Studio album by Shockabilly
- Released: 1983
- Recorded: October 31, 1982
- Genre: Rock
- Length: 34:32
- Label: Rough Trade Shimmy Disc (re-issue)
- Producer: Kramer

Shockabilly chronology
| The Dawn of Shockabilly (1982) | Earth vs. Shockabilly (1983) | Greatest Hits (1983) |

= Earth vs. Shockabilly =

Earth vs. Shockabilly is the debut studio album of Shockabilly, released in 1983 by Rough Trade Records. It was re-issued in 1988 on Shimmy Disc with four additional tracks and again in 1989 on CD as The Ghost of Shockabilly.

Professional ratings
Review scores
| Source | Rating |
| Allmusic |  |

==Track listing==

Side one
| No. | Title | Writer(s) | Length |
|---|---|---|---|
| 1. | "19th Nervous Breakdown" (The Rolling Stones cover) | Jagger/Richards | 3:47 |
| 2. | "Are You Experienced?" (The Jimi Hendrix Experience cover) | Jimi Hendrix | 3:19 |
| 3. | "Psychedelic Basement" | Eugene Chadbourne | 2:26 |
| 4. | "Big Money Broad" | Eugene Chadbourne | 3:07 |
| 5. | "Tennessee Flat Top Box" (Johnny Cash cover) | Johnny Cash | 4:06 |
| 6. | "City of Corruption" | Eugene Chadbourne | 3:04 |

Side two
| No. | Title | Writer(s) | Length |
|---|---|---|---|
| 1. | "People Are Strange" (The Doors cover) | Robby Krieger, Jim Morrison | 3:15 |
| 2. | "Day Tripper" (The Beatles cover) | Lennon–McCartney | 3:43 |
| 3. | "Purple Haze" (The Jimi Hendrix Experience cover) | Jimi Hendrix | 2:44 |
| 4. | "Wrestling Woman" | Eugene Chadbourne | 3:45 |
| 5. | "Oh Yoko!" (John Lennon cover) | John Lennon | 1:16 |

==Personnel==
Adapted from the Earth vs. Shockabilly liner notes.

====

**Task requirements:**
1. Using the Earth vs. Shockabilly page, decide whether each statement agrees with it. Answer yes or no and quote the words that decide it. (a) The album was recorded in 1983. (b) The 1988 re-issue added four tracks. (c) Kramer produced the album.
2. Answer these questions from the Earth vs. Shockabilly page, each on its own line:
(a) Under what title was the album put out on CD in 1989?
(b) Who is listed as the writer of "Wrestling Woman"?
(c) What is the album's total length?
3. Repeat everything on the Earth vs. Shockabilly page from "Studio album by" down to "Ghost of Shockabilly.".
The lines that come after this page can be left aside.

**Available data:**
====

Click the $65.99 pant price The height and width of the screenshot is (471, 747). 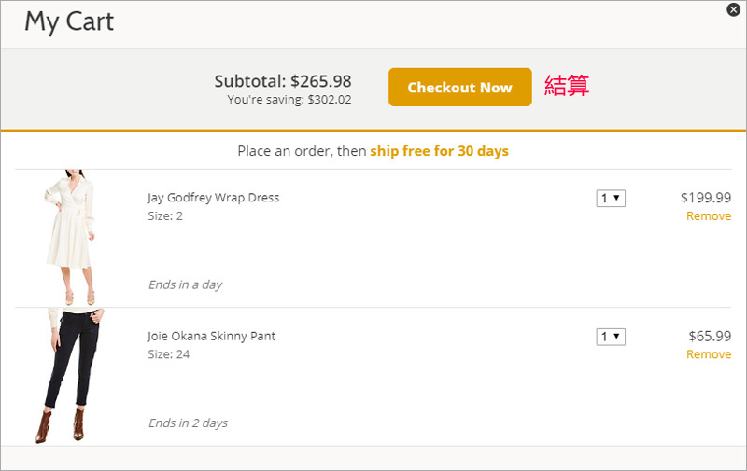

====

**Worked solutions:**
1.
(a) No: "Recorded: October 31, 1982"
(b) Yes: "re-issued in 1988 on Shimmy Disc with four additional tracks"
(c) Yes: "Producer: Kramer"

2.
(a) The Ghost of Shockabilly
(b) Eugene Chadbourne
(c) 34:32

3.
Studio album by Shockabilly
- Released: 1983
- Recorded: October 31, 1982
- Genre: Rock
- Length: 34:32
- Label: Rough Trade Shimmy Disc (re-issue)
- Producer: Kramer

Shockabilly chronology
| The Dawn of Shockabilly (1982) | Earth vs. Shockabilly (1983) | Greatest Hits (1983) |

= Earth vs. Shockabilly =

Earth vs. Shockabilly is the debut studio album of Shockabilly, released in 1983 by Rough Trade Records. It was re-issued in 1988 on Shimmy Disc with four additional tracks and again in 1989 on CD as The Ghost of Shockabilly.